INSTRUCTIONS TO FOLLOW: An exact copy of all the data is the expected answer.
★ ★ ★ ★ ★ ★ ★
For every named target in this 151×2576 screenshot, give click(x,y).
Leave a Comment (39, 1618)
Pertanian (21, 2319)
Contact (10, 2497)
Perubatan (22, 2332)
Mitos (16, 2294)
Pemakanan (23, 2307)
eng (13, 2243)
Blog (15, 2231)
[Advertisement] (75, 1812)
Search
★ ★ ★ ★ ★ ★ ★
SOLUTION FOR THIS PROBLEM:
For every named target in this 151×2576 screenshot, give click(x,y).
Leave a Comment (39, 1618)
Pertanian (21, 2319)
Contact (10, 2497)
Perubatan (22, 2332)
Mitos (16, 2294)
Pemakanan (23, 2307)
eng (13, 2243)
Blog (15, 2231)
[Advertisement] (75, 1812)
Search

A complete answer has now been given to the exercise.